3. Apakah pemasangan pagar laut ini legal? Legalitas pemasangan tergantung pada adanya izin Kesesuaian Kegiatan Pemanfaatan Ruang Laut (KKPRL). Jika tidak ada KKPRL, maka tindakan ini dianggap ilegal. Namun, jika KKPRL ada dan diperoleh melalui prosedur yang benar, pemasangan ini sah secara hukum.
4. Apa dampak dari pagar laut ini terhadap masyarakat nelayan? Nelayan melaporkan berkurangnya hasil tangkapan dan kerusakan alat tangkap akibat serpihan bambu dari pagar laut. Kondisi ini memengaruhi penghidupan mereka yang bergantung pada hasil laut.
5. Apa yang telah dilakukan pihak berwenang terkait kasus ini? Pihak berwenang telah mencabut pagar laut tersebut. Sebagian pagar disimpan sebagai barang bukti untuk mendukung proses hukum jika kasus ini dilanjutkan ke ranah pidana.
6. Mengapa kasus ini menjadi kontroversial? Kontroversi muncul karena adanya ketidaksinkronan regulasi antara hukum pertanahan dan kelautan, serta dampaknya terhadap akses nelayan. Selain itu, proses penerbitan izin KKPRL juga menjadi sorotan.

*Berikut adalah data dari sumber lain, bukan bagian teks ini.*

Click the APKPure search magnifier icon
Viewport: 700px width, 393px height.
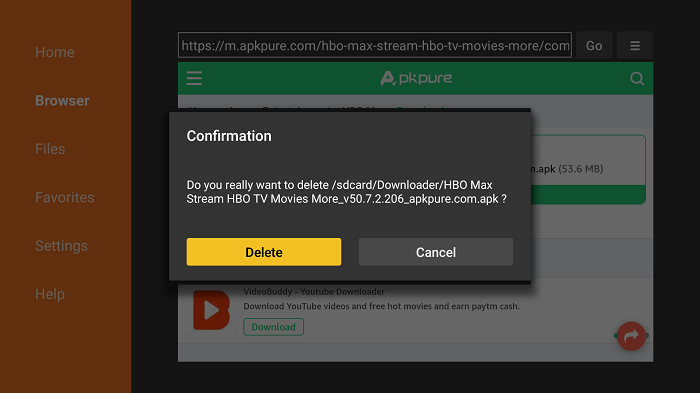tap(637, 79)
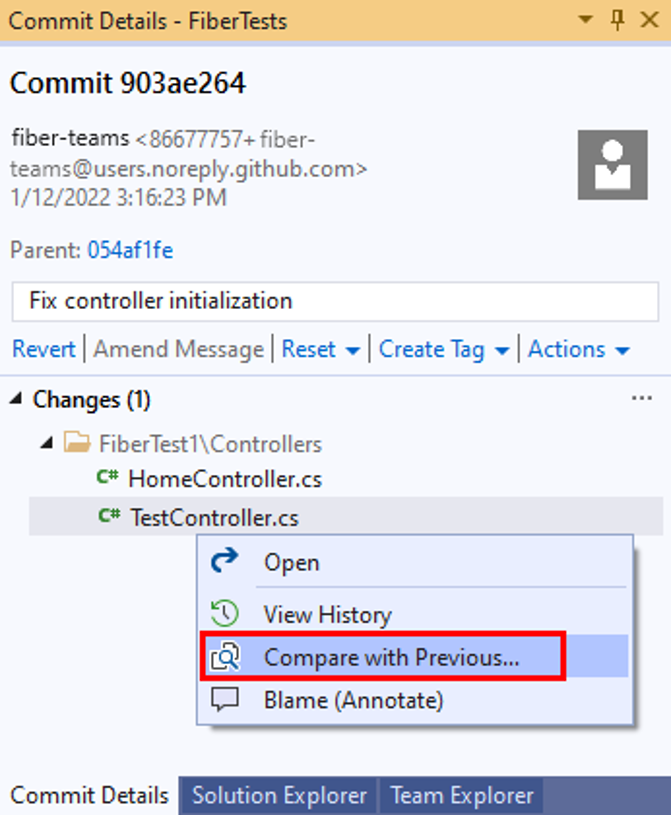
Task: Switch to the Team Explorer tab
Action: (x=462, y=795)
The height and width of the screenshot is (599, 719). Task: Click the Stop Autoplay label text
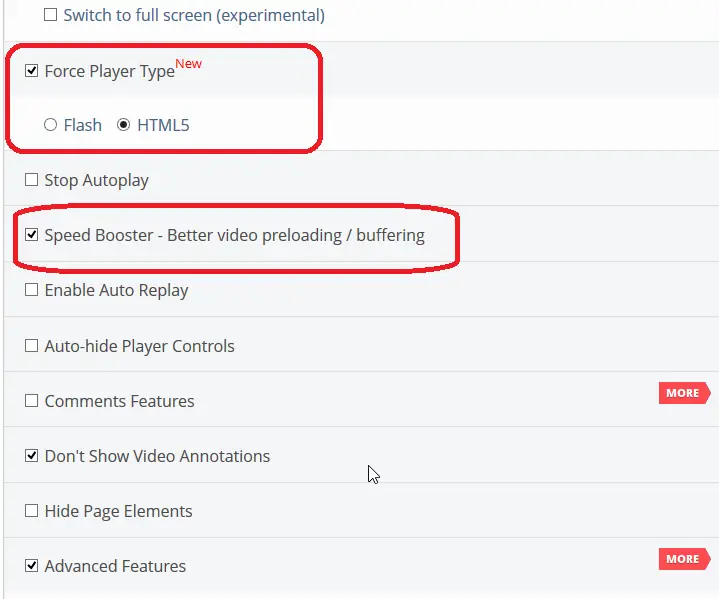[x=96, y=181]
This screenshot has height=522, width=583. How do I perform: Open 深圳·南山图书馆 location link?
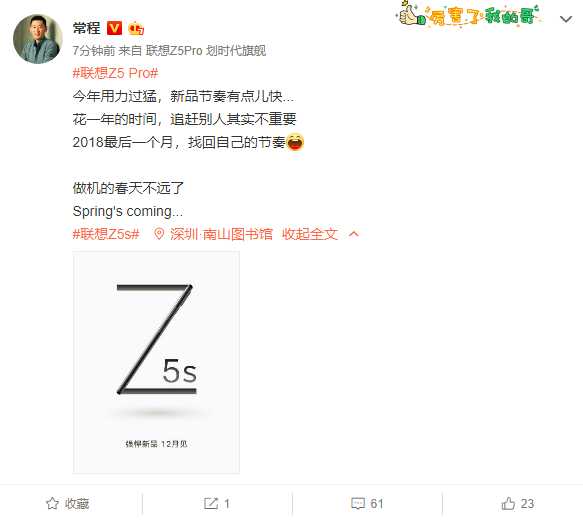(222, 234)
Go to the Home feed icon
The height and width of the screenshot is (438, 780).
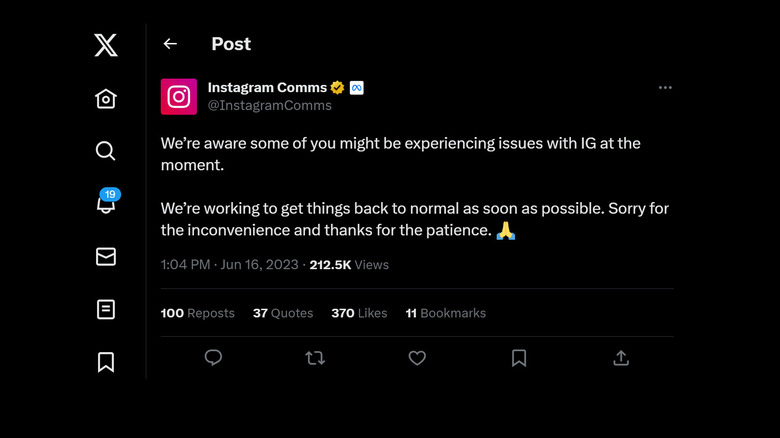(106, 98)
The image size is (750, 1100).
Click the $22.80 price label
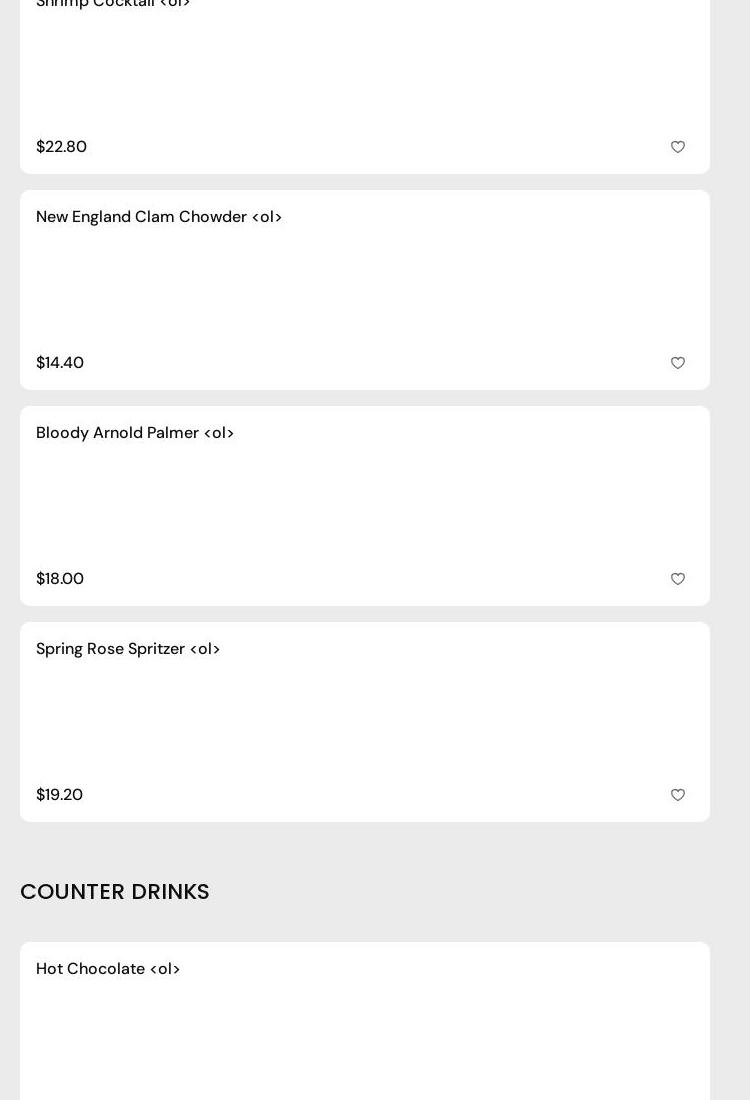pyautogui.click(x=61, y=147)
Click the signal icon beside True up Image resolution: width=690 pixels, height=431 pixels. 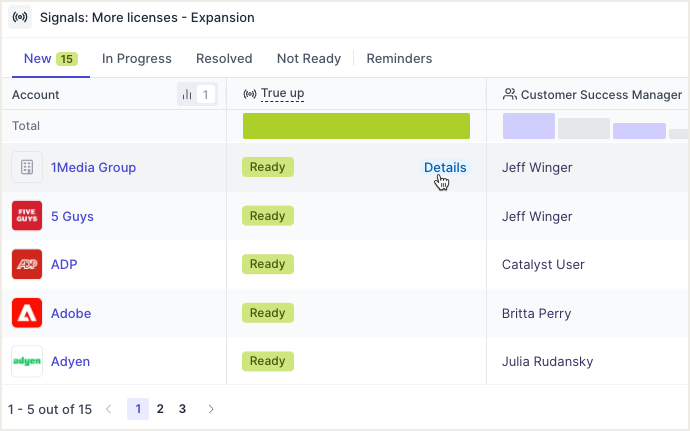[250, 94]
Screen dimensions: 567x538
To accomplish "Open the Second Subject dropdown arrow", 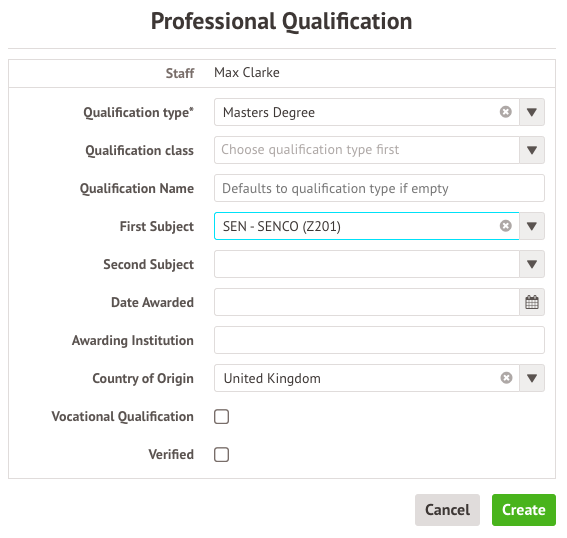I will click(532, 264).
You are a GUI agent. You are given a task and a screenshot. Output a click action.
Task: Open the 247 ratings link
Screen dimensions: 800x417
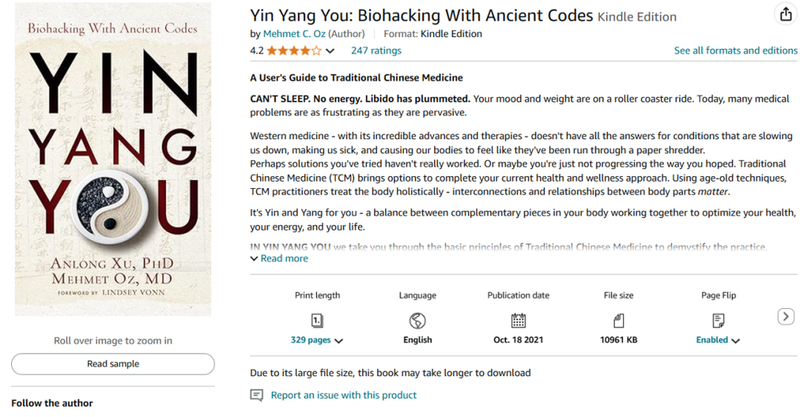(x=376, y=50)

7. Apa langkah selanjutnya yang disarankan oleh pakar hukum? Pakar hukum menyarankan agar kasus ini diselesaikan dengan fokus pada penegakan hukum dan harmonisasi regulasi. Pemerintah juga diharapkan memberikan perlindungan terhadap hak masyarakat pesisir dan memastikan keadilan bagi semua pihak.
8. Apakah kasus ini memiliki implikasi politik? Rikardo Simarmata, pakar hukum agraria, mengingatkan agar kasus ini tidak ditarik ke ranah politik. Ia menekankan pentingnya pemahaman terhadap regulasi dan penegakan hukum sebagai langkah penyelesaian utama.
9. Apa yang bisa dilakukan masyarakat untuk mendukung penyelesaian kasus ini? Masyarakat dapat berkontribusi dengan meningkatkan kesadaran akan pentingnya regulasi yang harmonis dan mendukung langkah hukum yang sesuai. Pelaporan dampak langsung dari pemasangan pagar juga membantu proses investigasi.
10. Bagaimana agar kasus serupa tidak terulang di masa depan? Diperlukan harmonisasi regulasi lintas sektor antara hukum pertanahan dan kelautan. Pemerintah juga perlu memastikan transparansi dalam penerbitan izin dan memperkuat pengawasan terhadap aktivitas di wilayah pesisir dan laut.